_WORK INSTRUCTIONS:_
1 – Echo the part of the reflection on Psalm 96:11 that starts with "Can the sky" and goes on through "course it is.", word for word.
2 – In the reflection on Psalm 96:11, whose groaning is Paul said to be alluding to?
3 – Name each part of creation that the quoted verse of Psalm 96 calls on to rejoice, be happy, or shout, according to the reflection on that psalm.

_READING TEXT:_
========================

Let the sky rejoice,
and the earth be happy! Let the sea and everything in it shout! – Psalm
96:11 (NET)
Let the sky
rejoice? Let the earth be happy? Let the sea and everything in it
shout? We could probably agree that this is rather odd language.
Can the sky rejoice? Can the earth be
happy? Can the sea and everything in it
actually shout? In the way we would
think of such things, of course not. So
is this hyperbole? Of course it is.
However, this use of hyperbole, and its use here in the Scriptures, also
points to the eternal plan of the Creator God, and is an interesting contrast
to what can be read in the eighth chapter of Romans. There, the reader is
given a glimpse into a situation in which the sky is not rejoicing, the earth
is not happy, and the sea is not shouting. We read “For we know that
whole creation groans and suffers together until now” (8:22).
This is more
hyperbole, as it is understood that the creation does not literally groan
(though natural disasters and plagues could certainly be looked upon in such a
way). Why does the creation groan?
It groans because “it was subjected to futility---not willingly but because of
God who subjected it” (8:20). As this is heard, one should not forget the
exodus connotation to the text, with Paul alluding to the groaning of the
Israelites under Egyptian bondage.

========================

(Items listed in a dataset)
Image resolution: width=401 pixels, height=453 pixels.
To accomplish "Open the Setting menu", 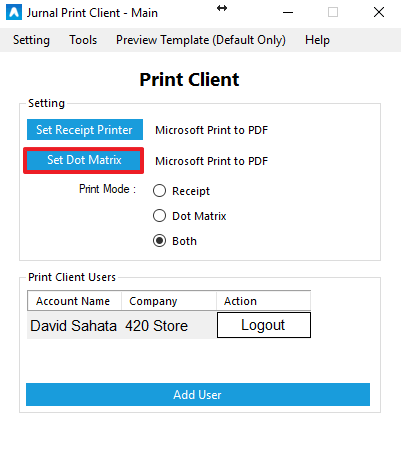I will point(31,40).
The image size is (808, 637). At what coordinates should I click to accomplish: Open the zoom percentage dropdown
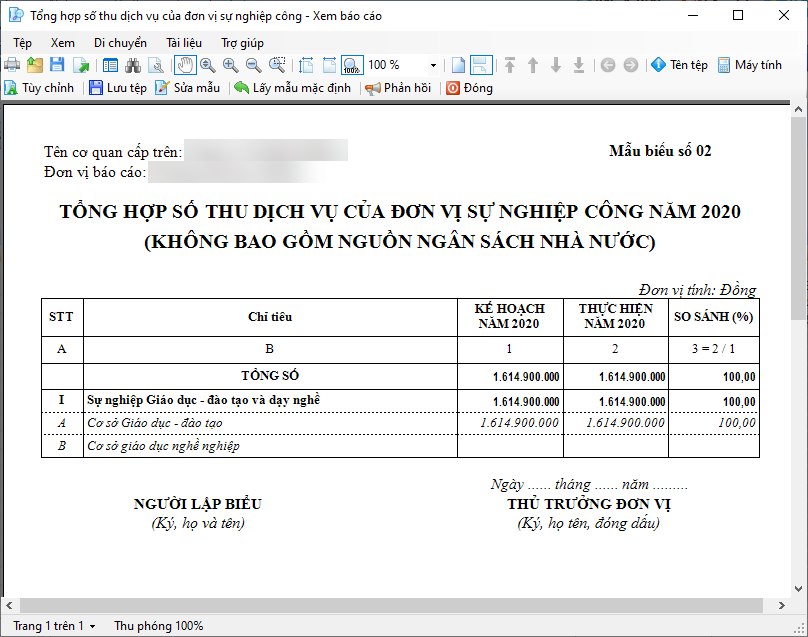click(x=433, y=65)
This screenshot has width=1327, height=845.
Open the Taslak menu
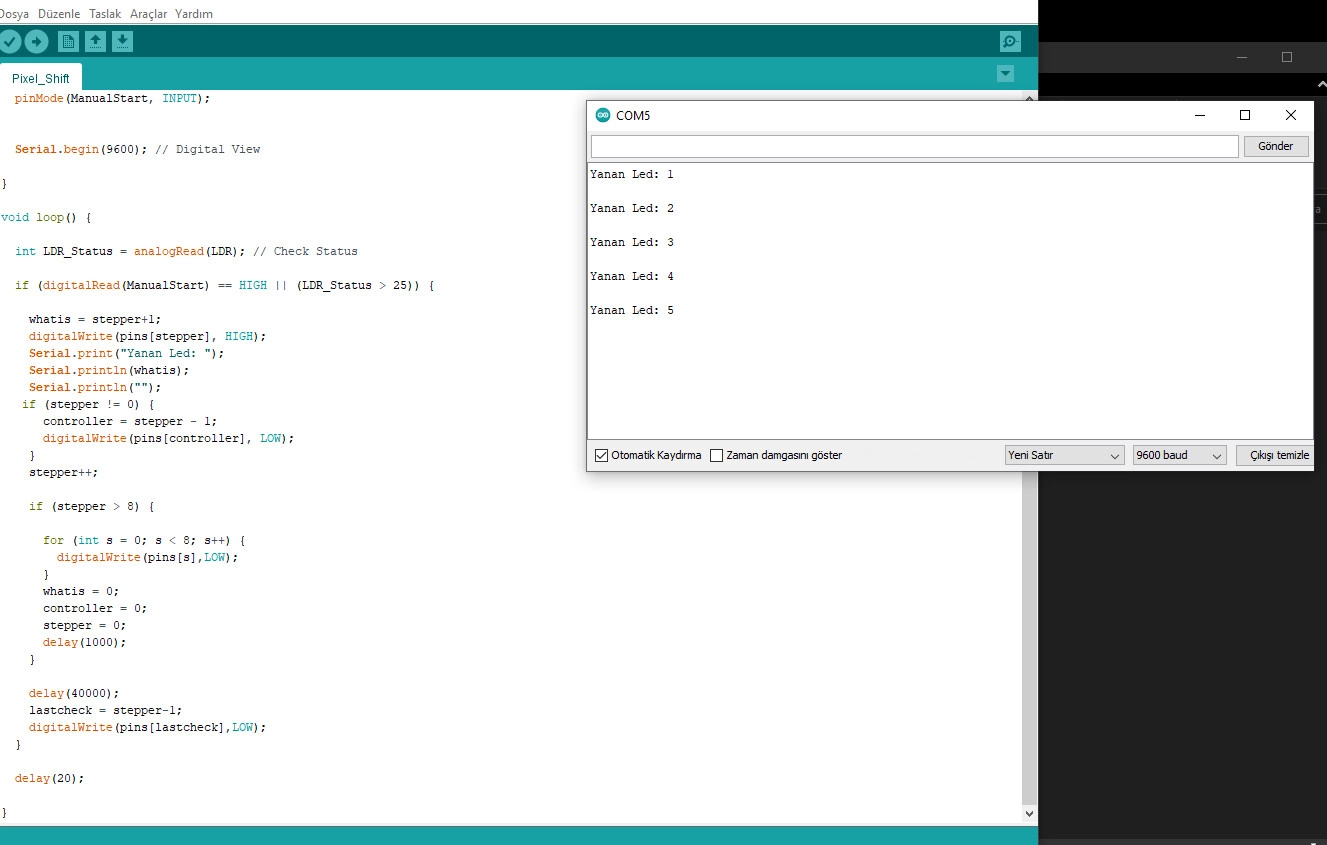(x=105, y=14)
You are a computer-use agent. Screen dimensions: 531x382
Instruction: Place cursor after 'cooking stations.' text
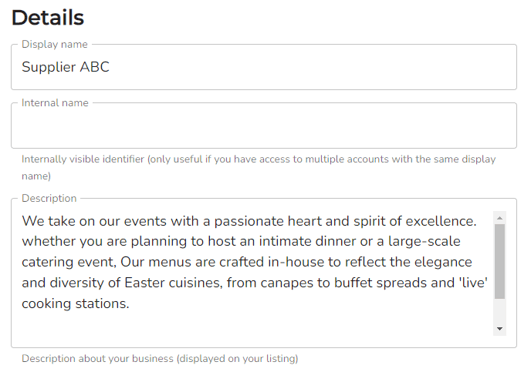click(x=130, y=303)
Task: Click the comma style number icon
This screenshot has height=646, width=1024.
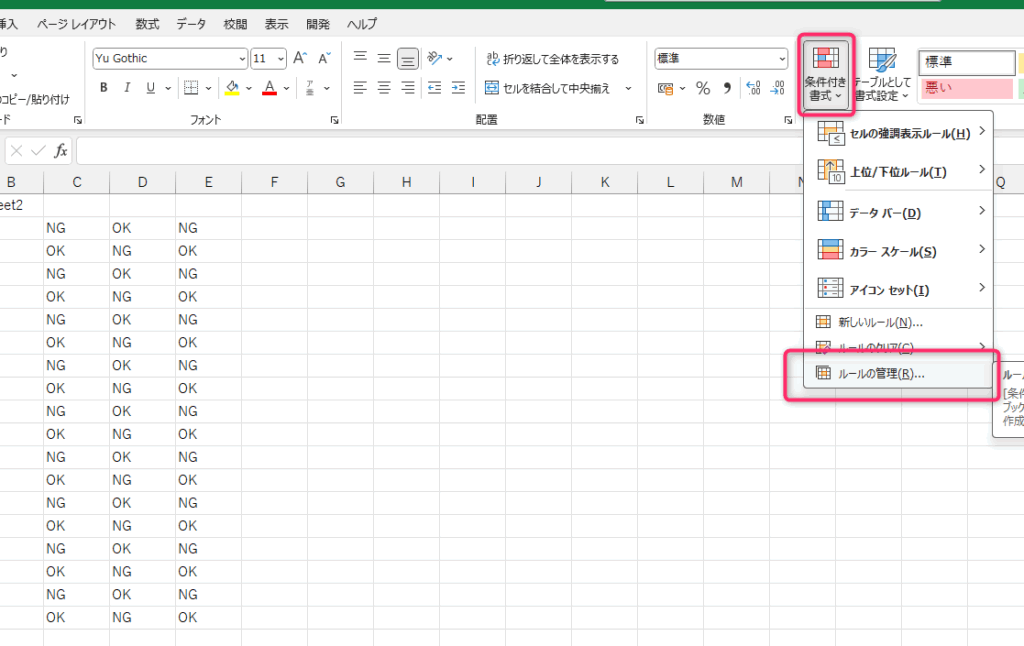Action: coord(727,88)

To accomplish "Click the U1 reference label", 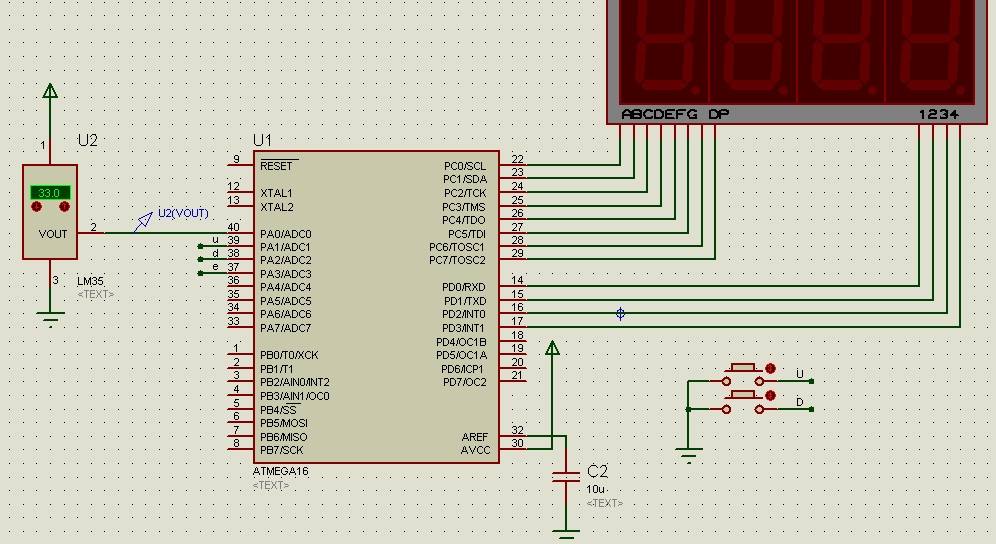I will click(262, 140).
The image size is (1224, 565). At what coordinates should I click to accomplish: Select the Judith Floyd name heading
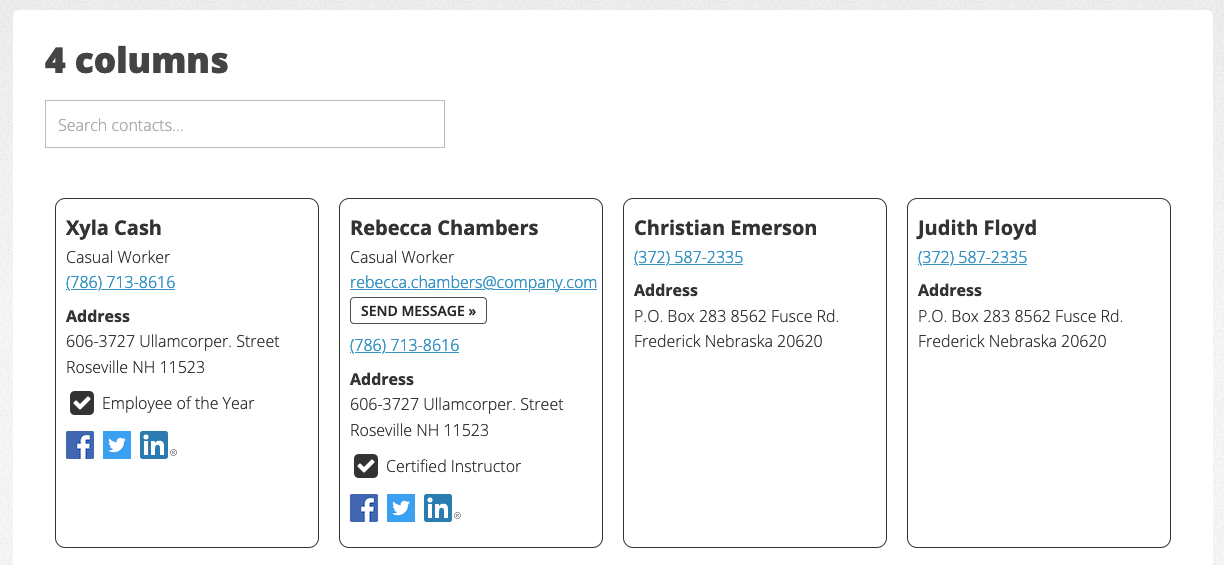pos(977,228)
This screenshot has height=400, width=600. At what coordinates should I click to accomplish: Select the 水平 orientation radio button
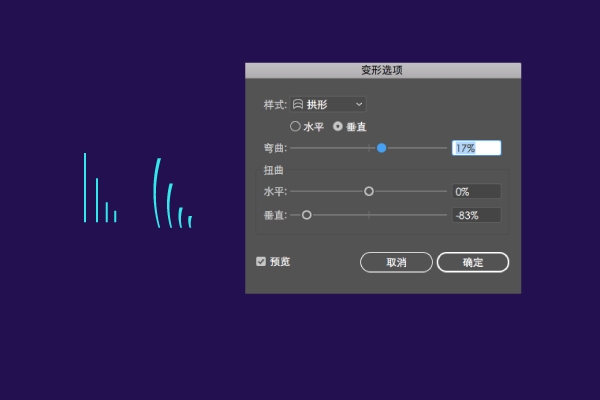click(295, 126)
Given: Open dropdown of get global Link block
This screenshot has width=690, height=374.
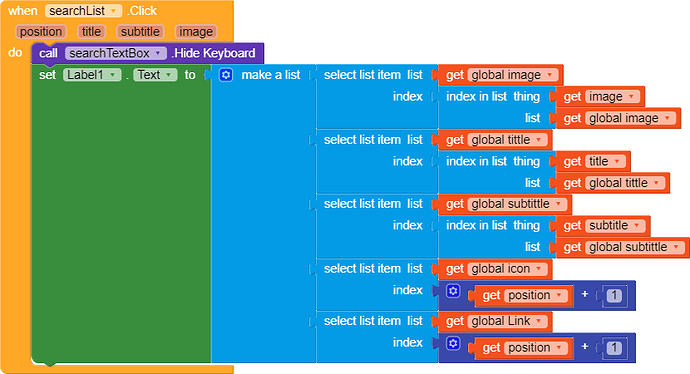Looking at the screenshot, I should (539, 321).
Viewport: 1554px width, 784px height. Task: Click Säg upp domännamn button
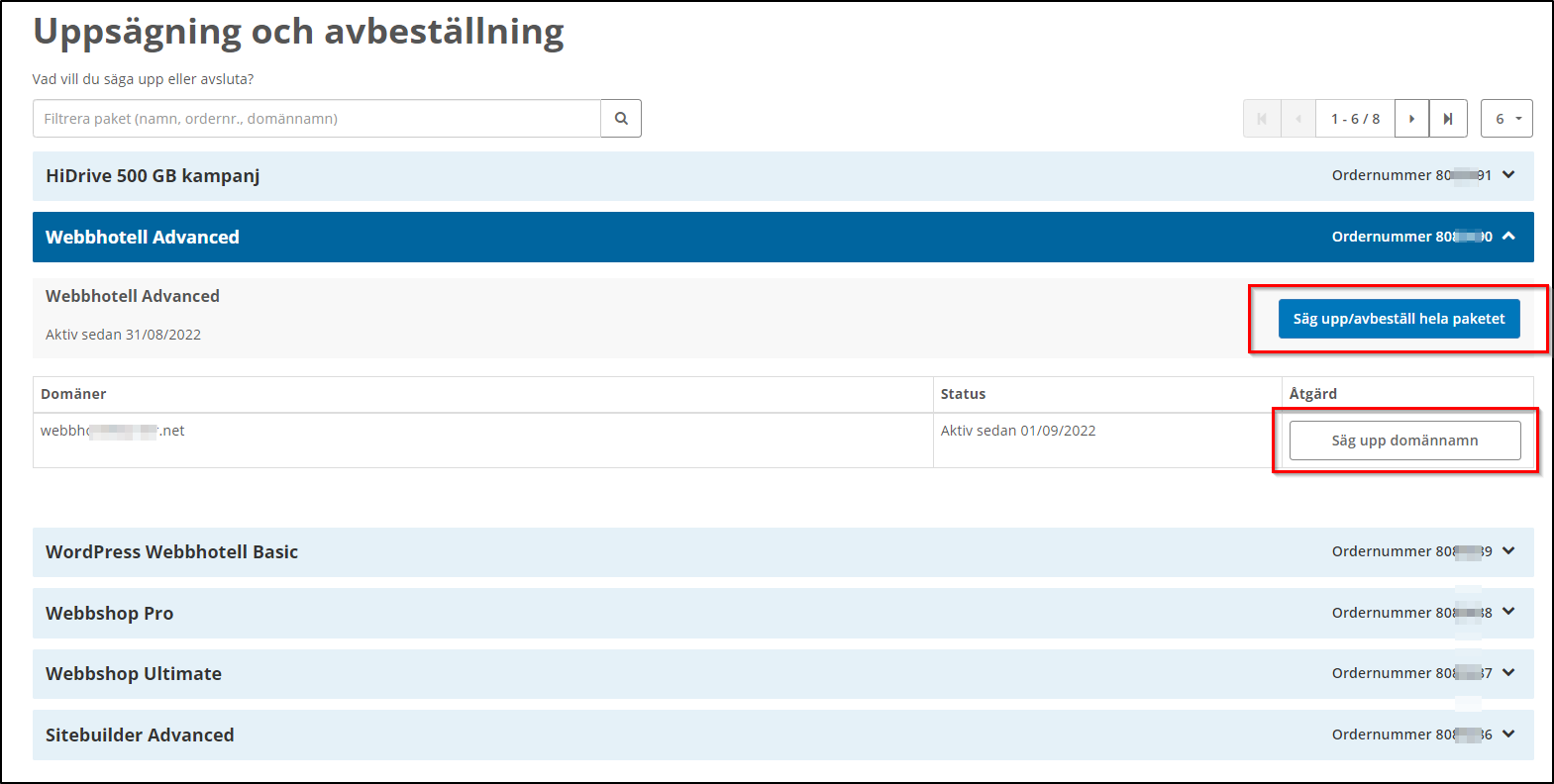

========================

_SOLUTIONS TO THE TASKS:_
1 –
Can the sky rejoice? Can the earth be
happy? Can the sea and everything in it
actually shout? In the way we would
think of such things, of course not. So
is this hyperbole? Of course it is.

2 – The groaning of the Israelites under Egyptian bondage.

3 – The sky, the earth, the sea and everything in it